Enzymatic transition states: thermodynamics, dynamics and analogue design.

Kinetic isotope effects and computational chemistry have defined the transition state structures for several members of the N-ribosyltransferase family. Transition state analogues designed to mimic their cognate transition state structures are among the most powerful enzyme inhibitors. In complexes of N-ribosyltransferases with their transition state analogues, the dynamic nature of the transition state is converted to an ordered, thermodynamic structure closely related to the transition state. This phenomenon is documented by peptide bond H/D exchange, crystallography and computational chemistry. Complexes with substrate, transition state and product analogues reveal reaction coordinate motion and catalytic interactions.
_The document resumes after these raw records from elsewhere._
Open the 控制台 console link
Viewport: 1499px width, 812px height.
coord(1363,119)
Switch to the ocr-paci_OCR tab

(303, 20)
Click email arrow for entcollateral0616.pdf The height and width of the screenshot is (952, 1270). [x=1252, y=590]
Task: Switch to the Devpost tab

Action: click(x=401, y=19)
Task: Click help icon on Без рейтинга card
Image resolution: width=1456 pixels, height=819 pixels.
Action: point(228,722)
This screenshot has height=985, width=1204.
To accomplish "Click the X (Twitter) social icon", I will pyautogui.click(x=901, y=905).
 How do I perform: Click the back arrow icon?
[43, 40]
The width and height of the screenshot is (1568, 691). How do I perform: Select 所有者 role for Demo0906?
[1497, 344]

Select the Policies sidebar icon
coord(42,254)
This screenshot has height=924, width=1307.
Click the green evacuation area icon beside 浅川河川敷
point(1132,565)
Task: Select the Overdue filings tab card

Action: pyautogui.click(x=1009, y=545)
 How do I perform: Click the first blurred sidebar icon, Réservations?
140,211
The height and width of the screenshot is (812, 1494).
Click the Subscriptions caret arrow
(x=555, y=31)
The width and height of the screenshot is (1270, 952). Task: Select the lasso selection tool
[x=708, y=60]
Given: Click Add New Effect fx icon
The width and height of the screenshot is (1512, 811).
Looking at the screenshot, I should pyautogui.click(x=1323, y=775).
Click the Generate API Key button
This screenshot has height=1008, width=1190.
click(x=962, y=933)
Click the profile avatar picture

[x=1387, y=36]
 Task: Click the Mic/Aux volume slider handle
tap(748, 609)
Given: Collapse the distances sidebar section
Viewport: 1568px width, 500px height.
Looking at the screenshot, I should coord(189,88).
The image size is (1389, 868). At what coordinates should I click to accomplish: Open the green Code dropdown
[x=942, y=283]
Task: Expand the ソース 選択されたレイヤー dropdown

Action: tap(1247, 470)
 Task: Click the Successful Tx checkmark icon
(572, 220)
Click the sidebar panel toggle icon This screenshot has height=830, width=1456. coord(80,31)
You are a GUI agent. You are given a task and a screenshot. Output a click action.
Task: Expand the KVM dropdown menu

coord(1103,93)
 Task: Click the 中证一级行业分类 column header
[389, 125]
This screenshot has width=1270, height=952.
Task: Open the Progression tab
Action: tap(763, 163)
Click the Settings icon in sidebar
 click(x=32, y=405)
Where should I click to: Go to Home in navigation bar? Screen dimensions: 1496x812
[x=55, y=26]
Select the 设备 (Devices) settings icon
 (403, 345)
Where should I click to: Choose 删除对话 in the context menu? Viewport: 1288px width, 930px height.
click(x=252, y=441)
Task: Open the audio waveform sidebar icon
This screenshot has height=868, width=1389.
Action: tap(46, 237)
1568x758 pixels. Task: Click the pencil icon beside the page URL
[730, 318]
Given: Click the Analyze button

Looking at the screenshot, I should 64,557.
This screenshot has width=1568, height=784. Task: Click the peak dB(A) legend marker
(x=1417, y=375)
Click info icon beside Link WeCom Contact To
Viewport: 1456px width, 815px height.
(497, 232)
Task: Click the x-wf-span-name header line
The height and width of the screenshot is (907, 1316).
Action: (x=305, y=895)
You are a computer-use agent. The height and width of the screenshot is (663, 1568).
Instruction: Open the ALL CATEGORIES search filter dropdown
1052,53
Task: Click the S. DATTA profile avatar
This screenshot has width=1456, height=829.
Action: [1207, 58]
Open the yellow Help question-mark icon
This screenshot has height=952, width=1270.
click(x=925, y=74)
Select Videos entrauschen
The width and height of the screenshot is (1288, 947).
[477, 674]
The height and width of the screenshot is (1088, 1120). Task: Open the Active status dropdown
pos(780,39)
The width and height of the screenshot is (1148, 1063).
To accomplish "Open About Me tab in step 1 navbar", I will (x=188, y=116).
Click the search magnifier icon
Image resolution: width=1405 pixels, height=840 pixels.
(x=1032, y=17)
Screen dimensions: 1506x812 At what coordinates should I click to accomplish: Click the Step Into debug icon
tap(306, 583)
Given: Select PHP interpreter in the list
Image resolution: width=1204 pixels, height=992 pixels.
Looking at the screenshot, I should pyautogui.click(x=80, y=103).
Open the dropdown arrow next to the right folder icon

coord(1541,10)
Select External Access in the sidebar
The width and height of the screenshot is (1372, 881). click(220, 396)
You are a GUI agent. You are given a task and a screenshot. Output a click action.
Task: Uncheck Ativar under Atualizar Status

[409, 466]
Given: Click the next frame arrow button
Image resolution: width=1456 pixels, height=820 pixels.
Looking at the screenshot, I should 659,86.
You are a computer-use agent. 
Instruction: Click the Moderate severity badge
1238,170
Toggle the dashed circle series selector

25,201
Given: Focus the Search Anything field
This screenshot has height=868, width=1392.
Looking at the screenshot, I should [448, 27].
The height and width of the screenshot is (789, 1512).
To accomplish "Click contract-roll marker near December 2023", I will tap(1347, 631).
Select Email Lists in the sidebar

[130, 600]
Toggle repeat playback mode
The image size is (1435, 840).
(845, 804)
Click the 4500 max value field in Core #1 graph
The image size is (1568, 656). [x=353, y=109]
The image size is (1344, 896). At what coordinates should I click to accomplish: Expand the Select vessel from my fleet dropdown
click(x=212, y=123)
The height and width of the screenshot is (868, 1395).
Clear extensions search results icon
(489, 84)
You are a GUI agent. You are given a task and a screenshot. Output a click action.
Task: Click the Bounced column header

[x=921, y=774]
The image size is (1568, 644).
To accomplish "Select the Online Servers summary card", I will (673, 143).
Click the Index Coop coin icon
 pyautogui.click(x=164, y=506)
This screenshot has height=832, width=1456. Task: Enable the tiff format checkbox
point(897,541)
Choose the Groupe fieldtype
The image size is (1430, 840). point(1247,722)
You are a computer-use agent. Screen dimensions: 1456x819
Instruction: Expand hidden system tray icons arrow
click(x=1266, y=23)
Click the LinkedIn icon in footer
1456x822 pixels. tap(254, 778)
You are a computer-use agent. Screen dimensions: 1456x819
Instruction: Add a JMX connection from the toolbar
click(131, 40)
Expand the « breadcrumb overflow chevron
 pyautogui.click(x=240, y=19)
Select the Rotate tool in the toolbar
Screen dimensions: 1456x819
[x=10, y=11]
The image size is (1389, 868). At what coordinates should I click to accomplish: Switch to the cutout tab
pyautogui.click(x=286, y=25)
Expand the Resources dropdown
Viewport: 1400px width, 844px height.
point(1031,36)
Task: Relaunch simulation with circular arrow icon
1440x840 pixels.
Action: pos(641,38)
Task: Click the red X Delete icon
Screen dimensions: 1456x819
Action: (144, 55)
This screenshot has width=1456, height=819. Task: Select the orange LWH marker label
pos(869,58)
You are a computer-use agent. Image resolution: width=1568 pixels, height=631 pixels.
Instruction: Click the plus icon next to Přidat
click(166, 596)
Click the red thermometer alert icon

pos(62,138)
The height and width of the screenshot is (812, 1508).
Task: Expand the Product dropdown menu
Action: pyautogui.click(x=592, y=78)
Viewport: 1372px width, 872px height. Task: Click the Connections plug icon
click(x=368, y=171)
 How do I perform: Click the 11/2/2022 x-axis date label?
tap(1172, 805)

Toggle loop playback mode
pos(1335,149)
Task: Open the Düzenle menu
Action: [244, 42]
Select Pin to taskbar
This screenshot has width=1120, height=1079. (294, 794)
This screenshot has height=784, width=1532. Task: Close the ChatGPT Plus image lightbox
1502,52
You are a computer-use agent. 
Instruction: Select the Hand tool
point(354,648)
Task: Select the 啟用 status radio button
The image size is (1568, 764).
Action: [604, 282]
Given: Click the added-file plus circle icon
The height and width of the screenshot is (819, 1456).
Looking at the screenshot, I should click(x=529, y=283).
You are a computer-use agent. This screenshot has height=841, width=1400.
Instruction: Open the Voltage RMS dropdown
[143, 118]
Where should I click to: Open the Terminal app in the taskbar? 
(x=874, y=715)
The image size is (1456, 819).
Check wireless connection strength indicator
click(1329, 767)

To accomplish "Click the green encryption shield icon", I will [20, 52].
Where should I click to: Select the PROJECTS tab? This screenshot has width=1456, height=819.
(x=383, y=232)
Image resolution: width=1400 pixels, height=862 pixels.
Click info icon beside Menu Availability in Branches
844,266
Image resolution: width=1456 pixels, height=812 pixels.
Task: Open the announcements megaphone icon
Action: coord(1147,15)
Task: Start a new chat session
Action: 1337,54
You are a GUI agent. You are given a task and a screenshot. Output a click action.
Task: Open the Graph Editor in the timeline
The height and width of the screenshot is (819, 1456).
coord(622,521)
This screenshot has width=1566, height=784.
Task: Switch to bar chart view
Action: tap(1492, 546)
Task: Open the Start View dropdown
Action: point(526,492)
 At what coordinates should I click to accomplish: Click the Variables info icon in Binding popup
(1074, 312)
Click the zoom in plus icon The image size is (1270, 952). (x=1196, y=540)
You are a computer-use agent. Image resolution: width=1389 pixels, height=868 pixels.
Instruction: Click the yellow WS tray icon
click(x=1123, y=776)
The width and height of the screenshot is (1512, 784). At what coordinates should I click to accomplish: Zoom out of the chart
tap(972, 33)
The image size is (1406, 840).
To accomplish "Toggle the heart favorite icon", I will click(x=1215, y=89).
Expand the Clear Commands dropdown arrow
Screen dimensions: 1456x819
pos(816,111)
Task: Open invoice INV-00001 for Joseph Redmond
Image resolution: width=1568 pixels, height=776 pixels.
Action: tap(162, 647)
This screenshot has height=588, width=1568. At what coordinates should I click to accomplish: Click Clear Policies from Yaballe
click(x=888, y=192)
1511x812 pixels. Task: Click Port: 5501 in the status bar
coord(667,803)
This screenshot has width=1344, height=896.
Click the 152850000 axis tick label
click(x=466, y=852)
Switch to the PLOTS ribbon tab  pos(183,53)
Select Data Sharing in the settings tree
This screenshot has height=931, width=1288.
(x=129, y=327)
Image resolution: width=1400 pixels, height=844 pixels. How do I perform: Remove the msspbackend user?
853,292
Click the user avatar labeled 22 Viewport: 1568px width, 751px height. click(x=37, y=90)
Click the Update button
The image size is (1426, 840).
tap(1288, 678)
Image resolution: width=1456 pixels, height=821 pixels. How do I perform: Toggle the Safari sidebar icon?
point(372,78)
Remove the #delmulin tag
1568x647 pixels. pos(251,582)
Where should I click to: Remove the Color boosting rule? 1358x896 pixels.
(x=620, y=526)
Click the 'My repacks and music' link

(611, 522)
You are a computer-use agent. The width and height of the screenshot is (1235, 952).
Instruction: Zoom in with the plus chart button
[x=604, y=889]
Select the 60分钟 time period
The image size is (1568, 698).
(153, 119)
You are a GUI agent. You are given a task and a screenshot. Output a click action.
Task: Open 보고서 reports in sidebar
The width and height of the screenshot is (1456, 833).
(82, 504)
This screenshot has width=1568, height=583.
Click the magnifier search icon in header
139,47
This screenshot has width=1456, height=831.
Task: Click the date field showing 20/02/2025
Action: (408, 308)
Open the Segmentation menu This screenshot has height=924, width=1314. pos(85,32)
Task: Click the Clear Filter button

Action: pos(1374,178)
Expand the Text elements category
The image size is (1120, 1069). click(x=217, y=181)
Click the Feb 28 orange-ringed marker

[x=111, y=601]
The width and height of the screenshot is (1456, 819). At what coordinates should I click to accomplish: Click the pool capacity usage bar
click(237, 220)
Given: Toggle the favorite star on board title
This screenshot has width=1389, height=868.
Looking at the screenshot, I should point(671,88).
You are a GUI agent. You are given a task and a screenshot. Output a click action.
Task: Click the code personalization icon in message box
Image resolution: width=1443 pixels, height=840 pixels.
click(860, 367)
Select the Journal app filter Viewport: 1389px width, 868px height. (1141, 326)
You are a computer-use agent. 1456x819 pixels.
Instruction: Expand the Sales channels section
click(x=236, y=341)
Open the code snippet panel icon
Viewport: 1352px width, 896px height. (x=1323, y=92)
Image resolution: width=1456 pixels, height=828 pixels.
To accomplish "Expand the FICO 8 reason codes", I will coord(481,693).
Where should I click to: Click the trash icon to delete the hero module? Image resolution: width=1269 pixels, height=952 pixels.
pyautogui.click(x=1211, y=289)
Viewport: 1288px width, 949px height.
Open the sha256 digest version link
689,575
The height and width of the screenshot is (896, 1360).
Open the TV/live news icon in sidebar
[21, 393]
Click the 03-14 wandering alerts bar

Isotope-edited spectroscopic analysis and binding specificity of these complexes provides information about specific enzyme-transition state contacts. In combination with protein dynamic QM/MM models, it is proposed that the transition state is reached by stochastic dynamic excursions of the protein groups near the substrates in the closed conformation. Examples from fully dissociated (D(N) *A(N)), hybrid (D(N)A(N)) and symmetric nucleophilic displacement (A(N)D(N)) transition states are found in the N-ribosyltransferases. The success of transition state analogue inhibitor design based on kinetic isotope effects validates this approach to understanding enzymatic transition states.